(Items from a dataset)
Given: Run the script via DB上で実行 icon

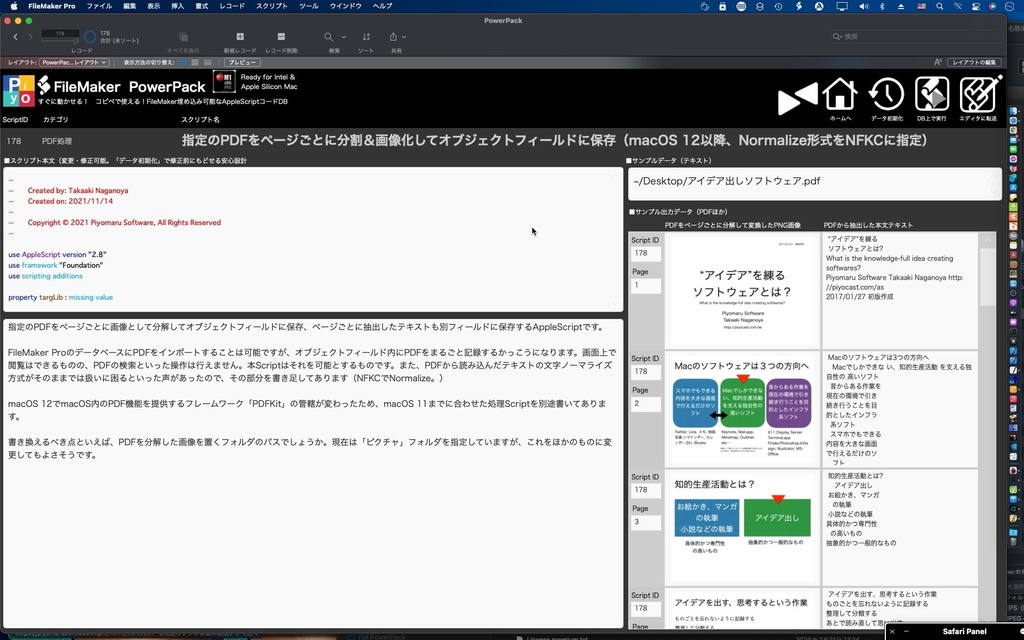Looking at the screenshot, I should coord(932,96).
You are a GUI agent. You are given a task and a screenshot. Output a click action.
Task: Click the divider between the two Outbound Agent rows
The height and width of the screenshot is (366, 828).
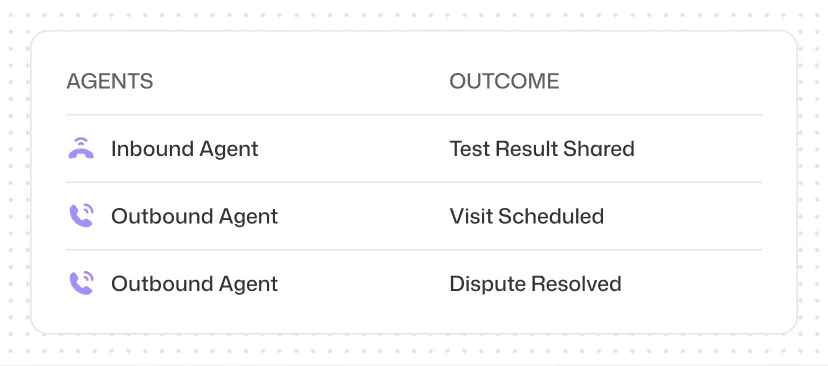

Problem requirements
You are asked to output the records precisely as they appear, minus any pictures.

Written answer
Given: Run the script via DB上で実行 icon

Looking at the screenshot, I should coord(932,96).
You are a GUI agent. You are given a task and a screenshot. Output a click action.
Task: Click the divider between the two Outbound Agent rows
The height and width of the screenshot is (366, 828).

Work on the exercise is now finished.